At least one in five working-age families in most UK constituencies – including in Liz Truss’s seat – would lose out by hundreds of pounds on average if real-terms benefit cuts go ahead, a study has found.
The scale of the impact of a below-inflation rise on already struggling households and by extension, local shops and businesses, is revealed in a study by the Joseph Rowntree Foundation (JRF). It would amount to the biggest-ever real terms cut to benefits in a single year.
The findings will increase pressure on the prime minister to stick to promises made by her predecessor, Boris Johnson, to guarantee benefits would rise next April in line with September inflation – about 10% – rather than by the rise in earnings figure of 6%. This real-terms cut would deliver around £5bn in savings to the Treasury.
Dozens of backbench Tory MPs are understood to be prepared to rebel over real-terms benefits cuts, while a number of cabinet ministers – including Penny Mordaunt and Robert Buckland – have also signalled their opposition.
The JRF analysis shows seven out of 10 MPs represent areas where at least 20% of households are reliant on universal credit and other means-tested benefits. These include 193 Conservative seats, including a number of key marginals where over a third of working-age families would be affected by a cut.
“Politicians should think long and hard about the impact of withholding hundreds of pounds from thousands of families in their constituencies when the basic rate of benefits is already at its lowest in real terms for 40 years and prices are sky-high,” said Katie Schmuecker, JRF’s principal policy adviser
Families in ”red wall” seats in one-time Labour strongholds taken by the Conservatives at the last general election would be particularly badly affected by real-term benefit cuts. They include Blackpool South, where nearly half (46%) of households stand to lose out, Burnley (38%), and Redcar (33%).
Just under 9,000 families on means tested benefits in Truss’s South West Norfolk constituency – 21% of the total – would see their income hit by hundreds of pounds, while 9,000 households (23%) in Norwich North, held by the welfare secretary, Chloe Smith, would lose out.
The very worst affected areas already suffer from high poverty rates. They include Birmingham Hodge Hill, where 61% of working-age households are in receipt of mean-tested benefits, Bradford West (57%), Belfast West (56%), Bradford East (51%) and Belfast North (50%).
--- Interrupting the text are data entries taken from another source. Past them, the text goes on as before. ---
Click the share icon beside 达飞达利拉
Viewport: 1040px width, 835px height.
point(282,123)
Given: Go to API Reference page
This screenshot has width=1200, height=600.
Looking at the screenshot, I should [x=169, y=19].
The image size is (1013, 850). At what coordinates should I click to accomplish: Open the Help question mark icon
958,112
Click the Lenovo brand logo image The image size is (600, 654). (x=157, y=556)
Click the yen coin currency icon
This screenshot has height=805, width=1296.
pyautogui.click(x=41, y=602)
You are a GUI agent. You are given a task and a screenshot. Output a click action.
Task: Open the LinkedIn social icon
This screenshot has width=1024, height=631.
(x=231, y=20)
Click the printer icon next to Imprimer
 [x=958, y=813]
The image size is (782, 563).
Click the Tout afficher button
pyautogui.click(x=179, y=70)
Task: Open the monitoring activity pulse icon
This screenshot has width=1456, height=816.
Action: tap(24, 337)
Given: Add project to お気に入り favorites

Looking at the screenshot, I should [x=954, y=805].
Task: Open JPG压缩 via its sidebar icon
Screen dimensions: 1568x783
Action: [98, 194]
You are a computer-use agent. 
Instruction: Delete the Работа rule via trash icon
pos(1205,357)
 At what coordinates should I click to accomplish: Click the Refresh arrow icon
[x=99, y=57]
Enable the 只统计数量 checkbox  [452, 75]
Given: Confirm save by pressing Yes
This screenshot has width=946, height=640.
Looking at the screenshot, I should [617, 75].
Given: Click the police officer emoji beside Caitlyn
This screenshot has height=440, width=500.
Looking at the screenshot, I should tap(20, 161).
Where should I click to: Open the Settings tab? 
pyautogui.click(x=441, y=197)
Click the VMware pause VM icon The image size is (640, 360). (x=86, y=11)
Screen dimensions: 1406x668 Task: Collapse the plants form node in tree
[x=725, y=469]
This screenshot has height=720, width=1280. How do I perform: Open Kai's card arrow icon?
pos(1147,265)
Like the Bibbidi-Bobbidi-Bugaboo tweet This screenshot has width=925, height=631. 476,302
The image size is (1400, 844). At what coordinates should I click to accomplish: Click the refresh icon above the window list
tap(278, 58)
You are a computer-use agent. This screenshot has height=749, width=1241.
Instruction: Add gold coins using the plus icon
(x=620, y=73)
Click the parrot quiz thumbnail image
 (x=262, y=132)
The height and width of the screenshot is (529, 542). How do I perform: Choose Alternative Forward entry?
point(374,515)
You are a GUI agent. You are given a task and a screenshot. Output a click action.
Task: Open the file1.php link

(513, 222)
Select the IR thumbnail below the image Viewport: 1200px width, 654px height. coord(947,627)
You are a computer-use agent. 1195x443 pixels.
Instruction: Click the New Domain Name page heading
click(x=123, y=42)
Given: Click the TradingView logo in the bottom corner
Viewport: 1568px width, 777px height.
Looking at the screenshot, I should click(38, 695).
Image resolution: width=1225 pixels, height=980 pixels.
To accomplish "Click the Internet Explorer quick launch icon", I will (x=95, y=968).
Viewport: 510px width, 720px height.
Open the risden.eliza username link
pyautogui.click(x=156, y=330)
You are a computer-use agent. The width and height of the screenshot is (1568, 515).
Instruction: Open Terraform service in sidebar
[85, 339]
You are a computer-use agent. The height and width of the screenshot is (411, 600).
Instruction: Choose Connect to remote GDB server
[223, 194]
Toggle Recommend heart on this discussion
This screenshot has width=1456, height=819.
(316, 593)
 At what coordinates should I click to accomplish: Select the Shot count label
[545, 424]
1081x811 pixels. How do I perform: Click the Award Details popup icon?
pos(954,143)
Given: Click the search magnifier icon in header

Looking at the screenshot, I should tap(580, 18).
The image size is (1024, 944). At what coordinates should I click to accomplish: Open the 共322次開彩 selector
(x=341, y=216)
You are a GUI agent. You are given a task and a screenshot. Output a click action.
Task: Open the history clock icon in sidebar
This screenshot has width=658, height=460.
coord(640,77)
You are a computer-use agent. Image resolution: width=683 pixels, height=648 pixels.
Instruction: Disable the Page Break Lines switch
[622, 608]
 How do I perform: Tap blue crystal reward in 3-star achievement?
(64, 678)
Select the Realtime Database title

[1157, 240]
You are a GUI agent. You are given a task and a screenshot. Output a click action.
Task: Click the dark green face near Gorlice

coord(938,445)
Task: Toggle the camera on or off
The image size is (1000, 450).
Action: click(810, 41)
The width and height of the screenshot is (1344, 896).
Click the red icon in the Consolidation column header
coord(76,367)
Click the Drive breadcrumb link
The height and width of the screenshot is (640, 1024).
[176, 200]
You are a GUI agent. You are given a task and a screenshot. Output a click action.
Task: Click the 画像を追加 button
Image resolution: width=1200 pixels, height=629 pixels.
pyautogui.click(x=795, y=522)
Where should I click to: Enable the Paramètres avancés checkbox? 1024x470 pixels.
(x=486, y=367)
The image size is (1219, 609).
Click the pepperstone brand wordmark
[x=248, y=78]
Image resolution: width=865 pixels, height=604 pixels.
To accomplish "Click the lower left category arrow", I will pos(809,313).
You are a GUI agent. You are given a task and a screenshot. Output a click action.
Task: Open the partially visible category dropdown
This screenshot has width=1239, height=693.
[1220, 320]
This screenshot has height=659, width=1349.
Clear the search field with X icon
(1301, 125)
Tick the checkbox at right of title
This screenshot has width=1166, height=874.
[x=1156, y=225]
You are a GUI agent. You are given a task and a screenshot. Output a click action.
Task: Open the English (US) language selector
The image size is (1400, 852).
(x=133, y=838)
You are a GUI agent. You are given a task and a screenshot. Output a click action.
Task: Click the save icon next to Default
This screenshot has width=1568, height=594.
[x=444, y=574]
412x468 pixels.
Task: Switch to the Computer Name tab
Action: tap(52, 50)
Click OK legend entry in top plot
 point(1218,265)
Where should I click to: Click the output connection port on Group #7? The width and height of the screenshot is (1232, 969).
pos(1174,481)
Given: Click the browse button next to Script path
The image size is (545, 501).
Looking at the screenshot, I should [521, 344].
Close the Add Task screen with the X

The JRF analysis shows that even in the most affluent constituencies at least one in 10 households are on means-tested benefits. It has estimated average net loss to the poorest tenth of the population resulting from raising benefits in line with earnings would be £214 a year once personal tax changes are factored in.
A real-terms cut in benefits would increase the numbers of UK households in poverty by 450,000 next April, according to estimates by the conservative Legatum thinktank, increasing the overall number of people below the breadline to 16 million.
Jonathan Ashworth, the shadow welfare secretary, said: “This analysis reveals how devastating more real-terms cuts to universal credit will be for millions of households – pushing more children into poverty up and down the country.”
A Department for Work and Pensions spokesperson said: “The secretary of state commences her statutory annual review of benefits and state pensions from late October using the most recent prices and earnings indices available.”